Yoffie fait ici référence au nationalisme laïc, l’une des forces les plus pernicieuses et les plus meurtrières de l’histoire de l’humanité après les Lumières. Les jeunes qui défendent les valeurs universelles des droits de l’homme, de la justice et de l’égalité rejettent par nature, qu’ils en soient conscients ou non, la folie du nationalisme en général et du sionisme en particulier. Yoffie voudrait inverser ce processus. Cela ne mènerait à la paix pour personne, mais à davantage d’oppression et de violence.
Si Yoffie appelle à la fin de l’occupation, il ne veut pas que les jeunes juifs comprennent les décennies de dépossession intentionnelle qui sont enracinées dans l’idéologie même du sionisme politique, de Theodor Herzl à Netanyahu. Il veut renforcer le militantisme israélien qui a été la caractéristique fondamentale d’Israël depuis sa naissance. Il soutient même une guerre sans fin, et non pas un processus de paix ou de diplomatie, avec le Hamas, l’Iran et quiconque œuvre contre les ambitions d’Israël ou pour contrer le militarisme israélien.
Ce que Yoffie omet de dire est encore plus évident. Il ne veut pas que les jeunes juifs comprennent l’attachement des Palestiniens à leur terre, l’histoire multiethnique de ce morceau de terre au fil des millénaires, ou le coût réel de la dépossession qui a commencé bien avant 1948 et qui, comme nous le savons d’après les paroles des parents fondateurs d’Israël eux-mêmes, a toujours été un élément clé de l’entreprise sioniste.
Selon Yoffie, il faudrait enseigner aux jeunes juifs américains « le nationalisme arabe, le fondamentalisme islamique, la démocratie complexe d’Israël (et) l’émergence de courants extrémistes dans la pensée sioniste ».
On voit bien la formulation. Il s’agit de l’intransigeance et de l’intolérance arabes. Qu’elle soit laïque, comme l’OLP, ou religieuse, comme le Hamas, la résistance palestinienne est totalement illégitime. La violence massive d’Israël, en revanche, est toujours une forme d’autodéfense, et si elle va parfois trop loin, eh bien, c’est simplement à cause de quelques pommes kahanistes pourries à l’influence disproportionnée.
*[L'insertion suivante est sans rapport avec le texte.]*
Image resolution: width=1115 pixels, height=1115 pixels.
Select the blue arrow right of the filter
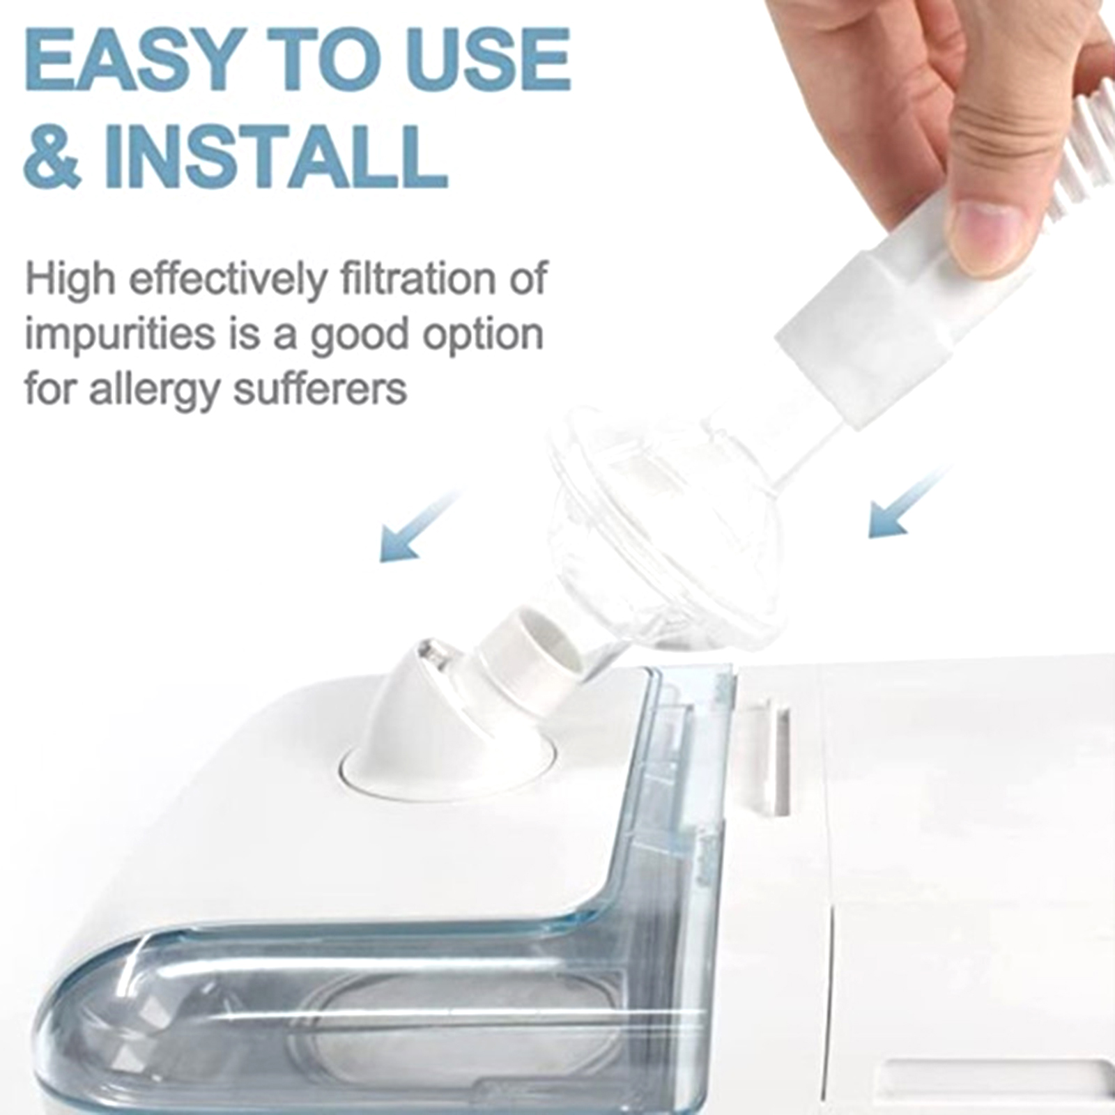coord(906,504)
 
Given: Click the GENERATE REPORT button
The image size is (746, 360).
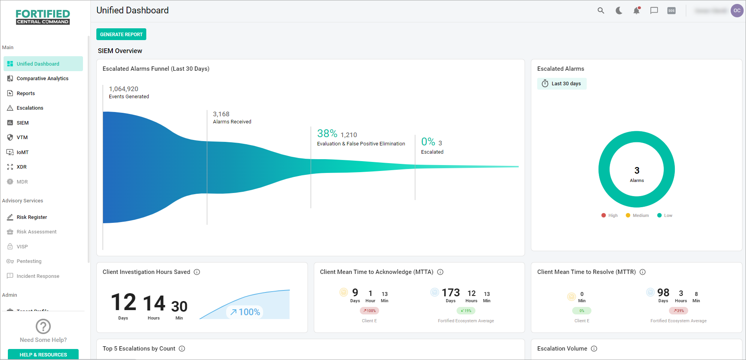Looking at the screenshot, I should pos(121,34).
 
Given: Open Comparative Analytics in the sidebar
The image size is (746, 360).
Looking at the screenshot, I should pos(42,79).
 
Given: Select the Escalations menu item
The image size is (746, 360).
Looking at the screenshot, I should pos(30,108).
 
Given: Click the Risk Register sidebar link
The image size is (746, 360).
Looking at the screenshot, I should pos(31,217).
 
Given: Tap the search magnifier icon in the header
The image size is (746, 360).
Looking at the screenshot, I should pos(600,11).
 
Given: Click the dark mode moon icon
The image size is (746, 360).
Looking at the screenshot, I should pos(619,11).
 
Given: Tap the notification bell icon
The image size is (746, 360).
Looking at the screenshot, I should pos(636,11).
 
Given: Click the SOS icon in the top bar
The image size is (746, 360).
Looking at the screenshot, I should pos(671,11).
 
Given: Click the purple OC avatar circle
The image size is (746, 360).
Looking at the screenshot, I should pos(737,11).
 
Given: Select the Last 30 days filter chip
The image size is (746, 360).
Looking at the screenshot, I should pos(562,84).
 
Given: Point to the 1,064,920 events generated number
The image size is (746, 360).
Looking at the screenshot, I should pos(123,89).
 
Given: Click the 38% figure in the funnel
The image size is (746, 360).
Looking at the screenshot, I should pos(327,134).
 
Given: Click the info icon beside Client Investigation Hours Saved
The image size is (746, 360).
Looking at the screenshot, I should pos(197,272).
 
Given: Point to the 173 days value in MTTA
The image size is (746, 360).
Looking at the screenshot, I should pos(451,293).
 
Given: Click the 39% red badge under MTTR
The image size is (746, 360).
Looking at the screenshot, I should pos(678,311).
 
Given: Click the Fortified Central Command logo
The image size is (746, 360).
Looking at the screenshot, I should pos(43,17).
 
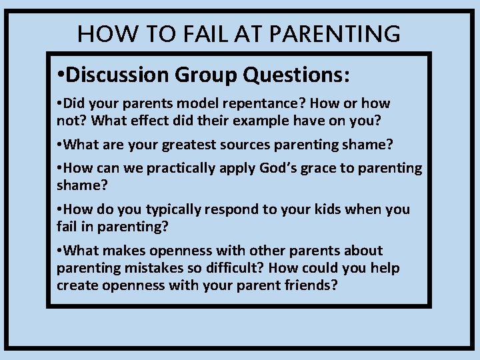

Yoffie veut envoyer de plus en plus de jeunes Juifs convaincre leurs pairs non-Juifs de la justice de la cause d’Israël avec les mêmes vieux arguments fatigués qui, au fil des décennies de frustration et de duplicité, nous ont amenés là où nous en sommes aujourd’hui.
Comme je l’ai écrit, on ne peut pas être «progressistes sauf la Palestine”, et ce sont les décennies d’efforts dans cette direction par les États-Unis et l’Europe dans leur approche envers Israël qui nous ont amenés aux jours horribles que nous voyons maintenant.
Les jeunes juifs pour lesquels Yoffie se tord les mains savent bien mieux que lui comment construire un avenir pacifique, et cela ne peut se faire que dans un monde post-sioniste. Ils connaissent l’espoir que les valeurs universelles peuvent apporter à la Palestine-Israël, et ils peuvent très bien constater par eux-mêmes l’échec de la propagande et de l’hypocrisie de Yoffie.